Милочка Давидович — женщина добрая, веселая. Судьба ее бьет. Первый муж умер — осложнение мозговое после гриппа. Второй — умер во время войны от рака. Но она все улыбается, все шутит. Ее работа — шутить, быть остроумной — она пишет для эстрады смешные номера. И говорит, все время стараясь подоб
— рать слова поострее. Когда сойдется, когда и не сойдется, будто подбирает из кубиков картинку. Глаза глядят пристально, проверяют. Почему‑то женщины, работающие для эстрады, менее иссушены остроумием, чем мужчины.
15 сентября
Если продолжать работу над «Телефонной книжкой», то надо изобразить Ермоловский театр. Ну, что я о нем скажу? Что скажу о театрах вообще. У меня такое чувство, что раскормили мы тугоподвижных, прожорливых, допотопных, никому не нужных чудовищ и никак не можем с ними разделаться. В теперешнем театре чего — чего только нет! И чешуя. И когти. И желудок. И глазки, которые видят добычу. И огромное тело, с огромным хвостом. И подобие головного мозга, меньшее по весу, чем мозг спинной. И это чудище поглотило театр в прежнем его легком и праздничном состоянии. И каким‑то чудом, вечерами, когда допотопное чудовище спит, мы видим сквозь его ребра подобие проглоченного существа. И чем яснее оно проступает, тем чудовище больше пугается, очнувшись. И принимает меры.
Дальше записан Жданов Николай Гаврилович,[0] он же Коля Жданов, который создан человеком легким. Себя не утруждает и других не мучает. Работает не без таланта, но в крайнем случае. Жена, как часто у людей легких, уклончивых и уступчивых, склонных успокоиться и примириться на том, что судьба пошлет — строга, пряма, молчалива, неудовлетворена. Чего‑то ждет требовательно и нетерпеливо.

- - - - -

## ЗАДАНИЕ 1
Ответьте на вопросы по тексту.
(a) От чего умер второй муж Милочки Давидович?
(b) Какой театр, согласно тексту, надо изобразить, если продолжать работу над «Телефонной книжкой»?
(c) Какими словами описана жена Николая Гавриловича Жданова?
## ЗАДАНИЕ 2
Перепишите точно ту часть текста, что открывается словами «15 сентября» и завершается словами «И принимает меры.».

## ПОКАЗАННЫЕ СТРОКИ

- - - - -

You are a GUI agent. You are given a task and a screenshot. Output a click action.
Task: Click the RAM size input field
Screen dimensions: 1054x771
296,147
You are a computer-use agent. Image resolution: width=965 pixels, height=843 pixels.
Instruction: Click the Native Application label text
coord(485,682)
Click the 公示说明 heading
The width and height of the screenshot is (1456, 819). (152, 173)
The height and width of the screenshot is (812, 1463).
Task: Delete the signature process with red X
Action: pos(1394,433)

- - - - -

## РЕШЕНИЕ ЗАДАЧИ 1
(a) Он умер во время войны от рака.
(b) Ермоловский театр.
(c) Строга, пряма, молчалива, неудовлетворена.

## РЕШЕНИЕ ЗАДАЧИ 2
15 сентября
Если продолжать работу над «Телефонной книжкой», то надо изобразить Ермоловский театр. Ну, что я о нем скажу? Что скажу о театрах вообще. У меня такое чувство, что раскормили мы тугоподвижных, прожорливых, допотопных, никому не нужных чудовищ и никак не можем с ними разделаться. В теперешнем театре чего — чего только нет! И чешуя. И когти. И желудок. И глазки, которые видят добычу. И огромное тело, с огромным хвостом. И подобие головного мозга, меньшее по весу, чем мозг спинной. И это чудище поглотило театр в прежнем его легком и праздничном состоянии. И каким‑то чудом, вечерами, когда допотопное чудовище спит, мы видим сквозь его ребра подобие проглоченного существа. И чем яснее оно проступает, тем чудовище больше пугается, очнувшись. И принимает меры.